Syen blinks. She hadn’t noticed, but then her orogeny is as numb as a hammered finger. His is, too, but the numbness is relative, apparently. “How deep?”

“Very. It’s unlikely to blow anytime soon, or ever — but if it ever does, there will be a crater here instead of islands.” He grimaces. “ ’Course, that’s if a tsunami doesn’t get the island first, close as we are to the plate boundary here. There’re so many ways to die in this place. But they know about all of them — seriously — and as far as I can tell, they don’t care. At least they’ll die free, they say.”

“Free of what? Living?”

“Sanze.” Alabaster grins when Syen’s mouth falls open. “According to Harlas, this comm’s part of a string of small island comms all along the archipelago — that’s the word for a group of islands, if you didn’t know — that extends from here down almost to the Antarctic, created by that hot spot. Some of the comms in that chain, this one included, have been around ten Seasons or longer—”

“Bullshit!”

“—and they don’t even remember when Meov was founded and, uh, carved, so maybe it’s older than that. They’ve been around since before Sanze. And as far as they know, Sanze either doesn’t know or doesn’t care that they’re here. They were never annexed.” He shakes his head. “The Coaster comms are always accusing each other of hosting the pirates, and no one with sense sails this far out; maybe nobody knows these island comms are out here. I mean, they probably know the islands exist, but they must not think anyone would be stupid enough to live on them.”

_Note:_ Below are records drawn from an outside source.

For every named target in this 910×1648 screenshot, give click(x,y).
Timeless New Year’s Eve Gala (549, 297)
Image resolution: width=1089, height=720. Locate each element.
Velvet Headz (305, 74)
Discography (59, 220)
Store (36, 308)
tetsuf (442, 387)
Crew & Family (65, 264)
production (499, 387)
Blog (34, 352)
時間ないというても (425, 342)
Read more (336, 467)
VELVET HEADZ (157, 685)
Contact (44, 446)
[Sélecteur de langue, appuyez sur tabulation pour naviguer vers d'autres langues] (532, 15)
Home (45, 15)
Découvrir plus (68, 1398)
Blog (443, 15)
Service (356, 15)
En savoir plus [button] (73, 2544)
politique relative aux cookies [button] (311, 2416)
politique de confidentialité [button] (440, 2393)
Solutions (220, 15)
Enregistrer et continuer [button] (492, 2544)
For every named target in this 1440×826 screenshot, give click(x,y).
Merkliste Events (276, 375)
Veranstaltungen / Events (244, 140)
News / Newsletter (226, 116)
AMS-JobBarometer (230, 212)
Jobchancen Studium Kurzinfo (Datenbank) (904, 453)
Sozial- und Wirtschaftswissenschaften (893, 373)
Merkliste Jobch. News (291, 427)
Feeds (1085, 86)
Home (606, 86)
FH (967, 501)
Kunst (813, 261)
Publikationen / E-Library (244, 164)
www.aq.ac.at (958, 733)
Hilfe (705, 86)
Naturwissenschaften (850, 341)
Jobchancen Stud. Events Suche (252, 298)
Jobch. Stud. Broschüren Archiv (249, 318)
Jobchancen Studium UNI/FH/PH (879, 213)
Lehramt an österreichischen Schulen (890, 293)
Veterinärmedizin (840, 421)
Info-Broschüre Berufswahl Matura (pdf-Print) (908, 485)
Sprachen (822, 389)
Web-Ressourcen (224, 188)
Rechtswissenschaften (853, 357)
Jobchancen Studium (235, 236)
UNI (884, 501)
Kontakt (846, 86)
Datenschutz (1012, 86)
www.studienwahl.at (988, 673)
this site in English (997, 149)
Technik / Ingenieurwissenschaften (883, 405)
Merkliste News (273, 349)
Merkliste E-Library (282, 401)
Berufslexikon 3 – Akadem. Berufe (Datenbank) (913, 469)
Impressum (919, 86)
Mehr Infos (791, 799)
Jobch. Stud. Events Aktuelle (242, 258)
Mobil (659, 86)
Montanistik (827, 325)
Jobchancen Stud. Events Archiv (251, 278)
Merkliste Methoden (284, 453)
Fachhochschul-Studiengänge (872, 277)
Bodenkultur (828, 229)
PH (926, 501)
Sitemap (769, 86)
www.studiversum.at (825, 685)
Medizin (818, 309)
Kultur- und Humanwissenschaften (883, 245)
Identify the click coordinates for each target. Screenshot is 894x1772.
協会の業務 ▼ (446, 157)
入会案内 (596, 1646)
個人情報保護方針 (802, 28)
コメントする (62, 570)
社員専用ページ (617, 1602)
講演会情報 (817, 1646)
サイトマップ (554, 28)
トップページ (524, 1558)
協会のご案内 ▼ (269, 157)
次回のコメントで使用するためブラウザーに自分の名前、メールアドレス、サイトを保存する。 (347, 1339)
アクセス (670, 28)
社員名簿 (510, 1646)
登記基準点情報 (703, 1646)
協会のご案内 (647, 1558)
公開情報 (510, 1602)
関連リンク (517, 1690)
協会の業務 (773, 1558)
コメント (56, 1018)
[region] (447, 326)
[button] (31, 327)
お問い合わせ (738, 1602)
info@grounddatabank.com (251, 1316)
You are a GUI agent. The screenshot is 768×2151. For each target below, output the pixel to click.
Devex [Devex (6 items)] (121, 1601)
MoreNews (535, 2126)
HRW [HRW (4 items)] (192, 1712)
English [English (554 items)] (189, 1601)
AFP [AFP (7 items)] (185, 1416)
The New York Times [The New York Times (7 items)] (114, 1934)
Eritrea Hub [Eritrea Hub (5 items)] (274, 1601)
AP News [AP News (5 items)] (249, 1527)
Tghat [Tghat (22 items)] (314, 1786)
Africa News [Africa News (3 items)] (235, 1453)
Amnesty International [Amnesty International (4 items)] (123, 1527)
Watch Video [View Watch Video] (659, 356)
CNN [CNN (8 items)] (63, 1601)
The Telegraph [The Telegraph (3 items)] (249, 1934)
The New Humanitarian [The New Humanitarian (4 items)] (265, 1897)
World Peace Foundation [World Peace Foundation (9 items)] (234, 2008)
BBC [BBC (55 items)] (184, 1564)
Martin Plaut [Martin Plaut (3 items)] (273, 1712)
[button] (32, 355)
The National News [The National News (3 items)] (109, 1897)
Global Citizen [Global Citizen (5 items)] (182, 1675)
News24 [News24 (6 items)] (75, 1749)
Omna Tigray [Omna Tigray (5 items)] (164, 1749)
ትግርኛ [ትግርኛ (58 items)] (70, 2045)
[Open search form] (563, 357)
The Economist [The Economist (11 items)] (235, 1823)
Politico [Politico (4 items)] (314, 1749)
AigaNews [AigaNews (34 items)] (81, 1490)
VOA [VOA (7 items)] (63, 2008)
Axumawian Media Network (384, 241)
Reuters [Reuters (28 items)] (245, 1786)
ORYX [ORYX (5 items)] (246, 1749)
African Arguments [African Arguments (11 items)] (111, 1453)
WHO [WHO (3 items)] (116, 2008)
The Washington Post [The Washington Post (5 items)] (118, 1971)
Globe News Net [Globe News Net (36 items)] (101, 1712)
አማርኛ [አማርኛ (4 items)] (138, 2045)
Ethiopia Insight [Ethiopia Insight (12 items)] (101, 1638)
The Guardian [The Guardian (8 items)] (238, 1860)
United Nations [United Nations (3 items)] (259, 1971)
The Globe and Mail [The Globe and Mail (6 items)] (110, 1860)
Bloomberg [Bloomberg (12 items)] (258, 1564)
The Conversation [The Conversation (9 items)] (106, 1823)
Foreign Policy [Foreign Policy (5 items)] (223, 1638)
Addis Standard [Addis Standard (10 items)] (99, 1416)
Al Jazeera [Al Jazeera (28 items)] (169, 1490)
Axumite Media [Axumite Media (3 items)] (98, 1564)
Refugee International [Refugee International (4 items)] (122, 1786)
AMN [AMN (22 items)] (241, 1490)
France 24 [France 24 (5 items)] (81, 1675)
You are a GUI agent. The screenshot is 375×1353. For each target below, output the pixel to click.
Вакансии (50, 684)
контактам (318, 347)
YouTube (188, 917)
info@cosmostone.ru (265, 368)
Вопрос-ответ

No one should be. Syen shakes her head, amazed at these people’s audacity. When another comm child pokes her head above the windowsill, blatantly staring at them, Syen can’t help smiling, and the girl’s eyes grow round as saucers before she bursts out laughing, babbles something in their choppy language, and then gets pulled away by her comrades. Brave, crazy little thing.

Alabaster chuckles. “She said, ‘The mean one actually smiles!’”

Rusting brat.

“I can’t believe they are crazy enough to live here,” she says, shaking her head. “I can’t believe this island hasn’t shaken apart, or been blown to slag, or been swamped a hundred times over.”

Alabaster shifts a little, looking cagey, and by this Syen knows to brace herself. “Well, they survive in large part because they live on fish and seaweed, see. The oceans don’t die during a Season the way the land or a smaller body of water does. If you can fish, there’s always food. I don’t think they even have storecaches.” He looks around, thoughtful. “If they can keep the place stable against shakes and blows, then I guess it would be a good place to live.”

“But how could they—”

“Roggas.” He looks at her and grins, and she realizes he’s been waiting to tell her this. “That’s how they’ve survived all this time. They don’t kill their roggas, here. They put them in charge. And they’re really, really, glad to see us.”

* * *

The stone eater is folly made flesh. Learn the lesson of its creation, and beware its gifts.